ABOUT THIS EXERCISE
Once the lines below holding the string "agent" are counted, give that number alone.

RAW DATA
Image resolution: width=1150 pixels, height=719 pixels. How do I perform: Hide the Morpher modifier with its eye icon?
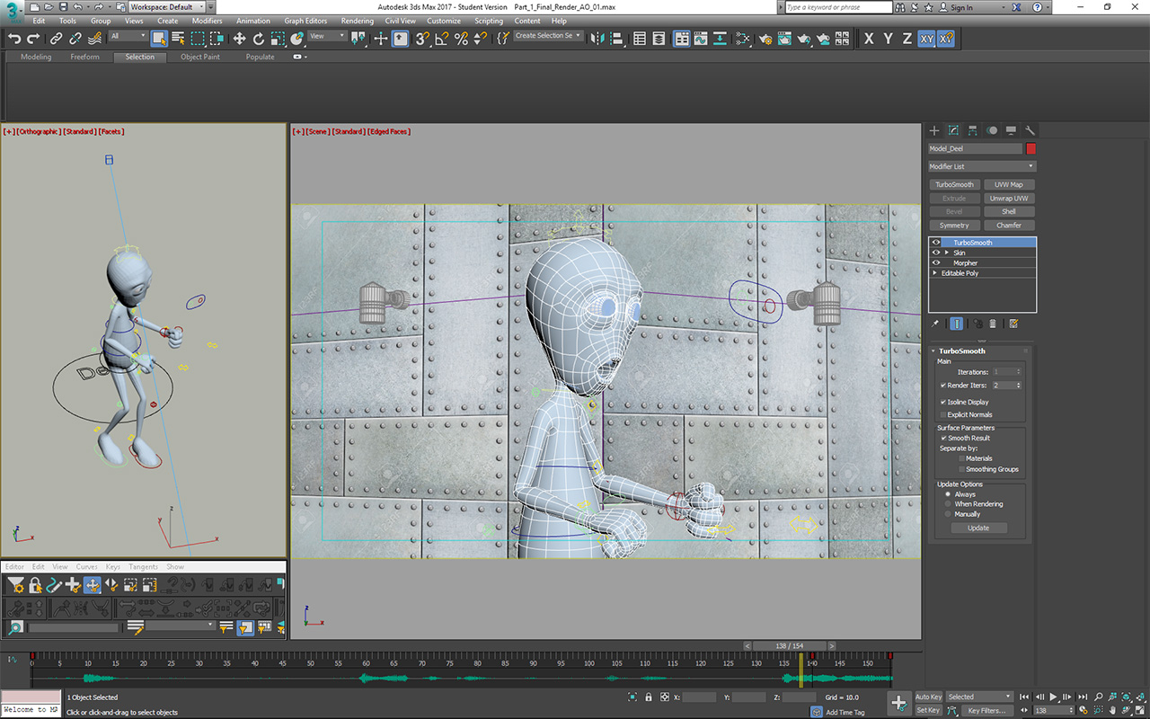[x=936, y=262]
--
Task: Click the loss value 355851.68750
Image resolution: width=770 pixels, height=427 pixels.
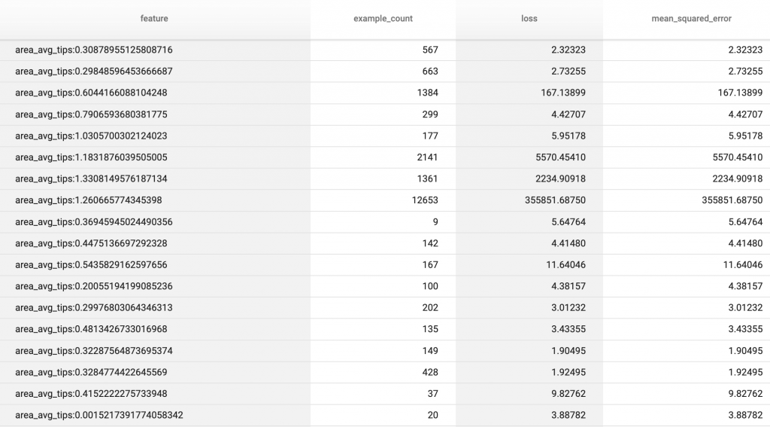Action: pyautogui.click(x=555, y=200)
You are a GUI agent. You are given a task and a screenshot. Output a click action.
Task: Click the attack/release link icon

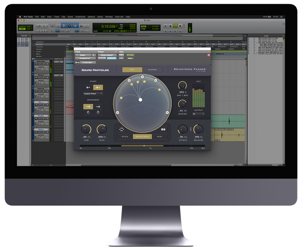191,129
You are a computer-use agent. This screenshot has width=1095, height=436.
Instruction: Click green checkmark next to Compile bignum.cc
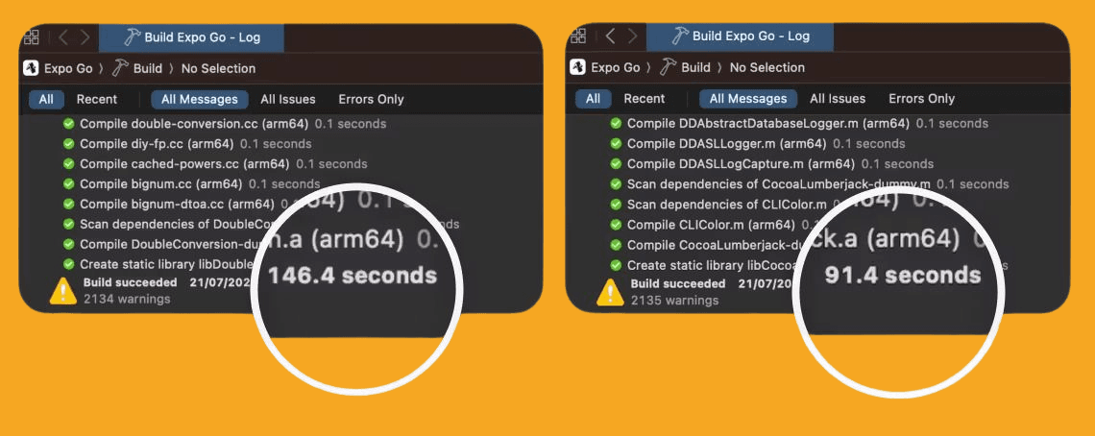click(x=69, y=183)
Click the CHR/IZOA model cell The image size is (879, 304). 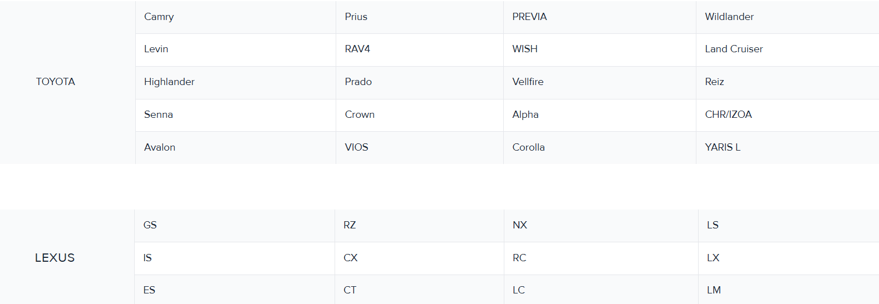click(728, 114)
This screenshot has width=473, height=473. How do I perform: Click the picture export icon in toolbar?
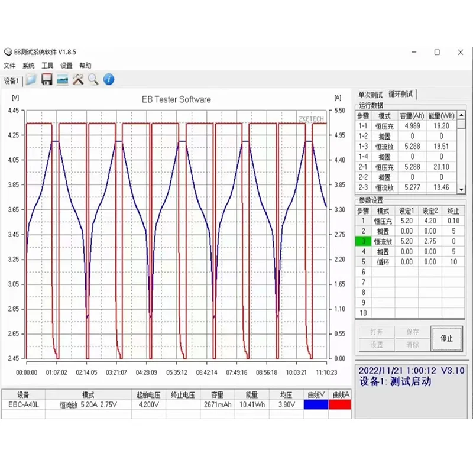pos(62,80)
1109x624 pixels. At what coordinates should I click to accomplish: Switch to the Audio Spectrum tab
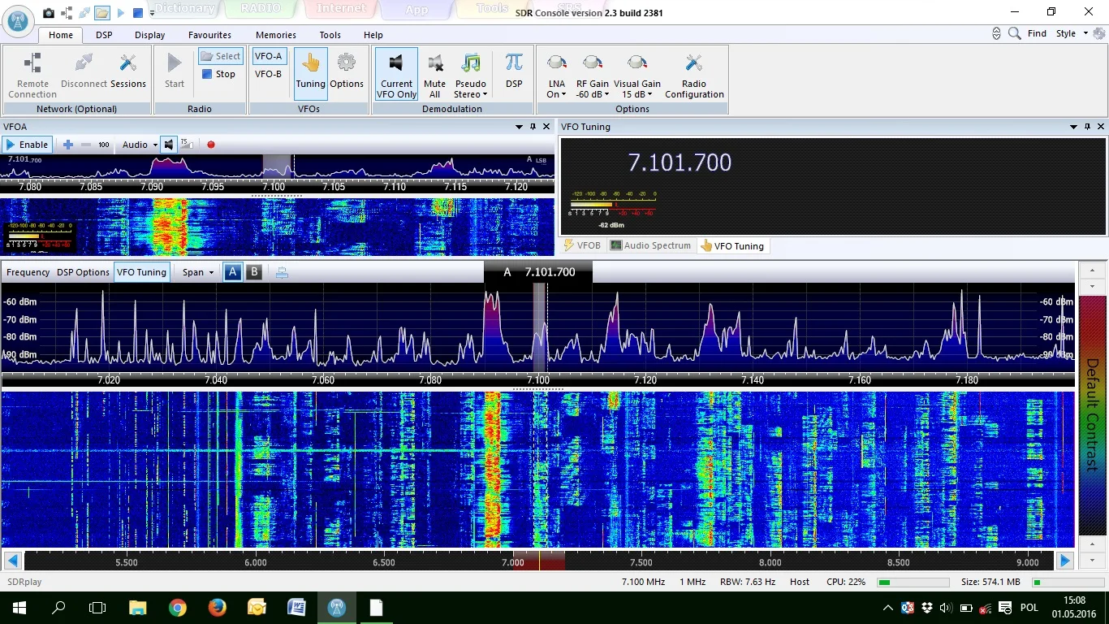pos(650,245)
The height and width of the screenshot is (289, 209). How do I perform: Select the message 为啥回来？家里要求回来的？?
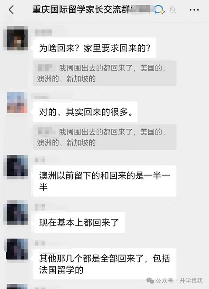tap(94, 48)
* * *
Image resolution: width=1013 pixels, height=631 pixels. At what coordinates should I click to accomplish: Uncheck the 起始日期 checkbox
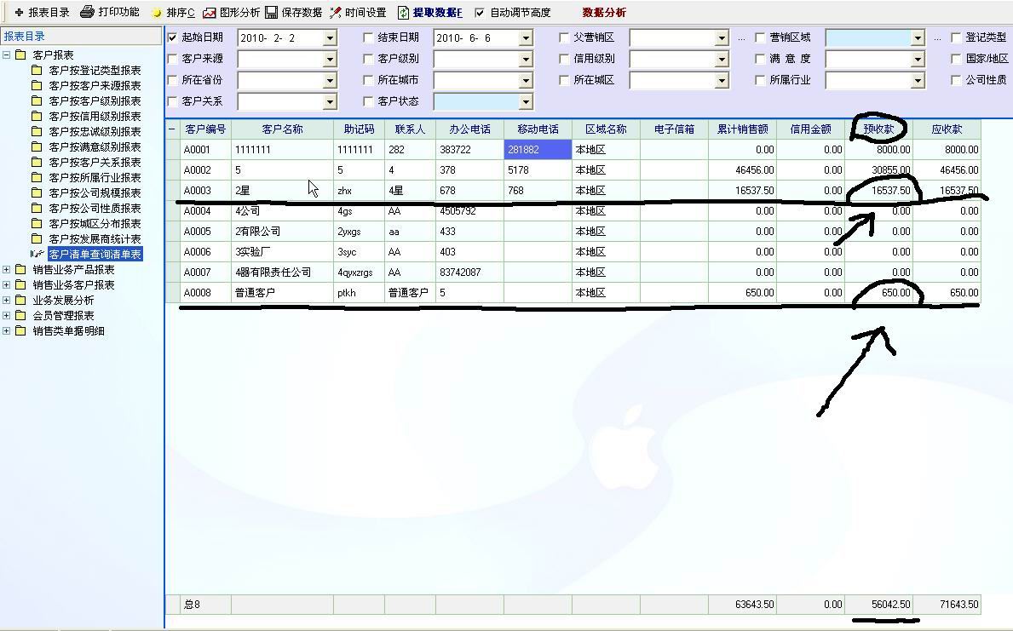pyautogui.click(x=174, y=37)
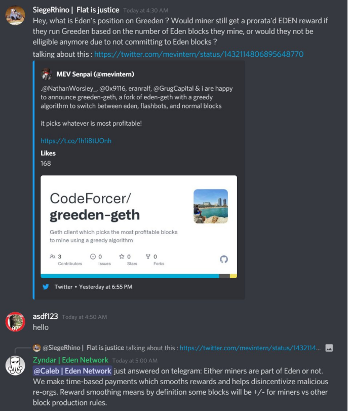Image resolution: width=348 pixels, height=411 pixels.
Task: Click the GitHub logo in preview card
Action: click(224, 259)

OUTPUT FOR THIS TASK
2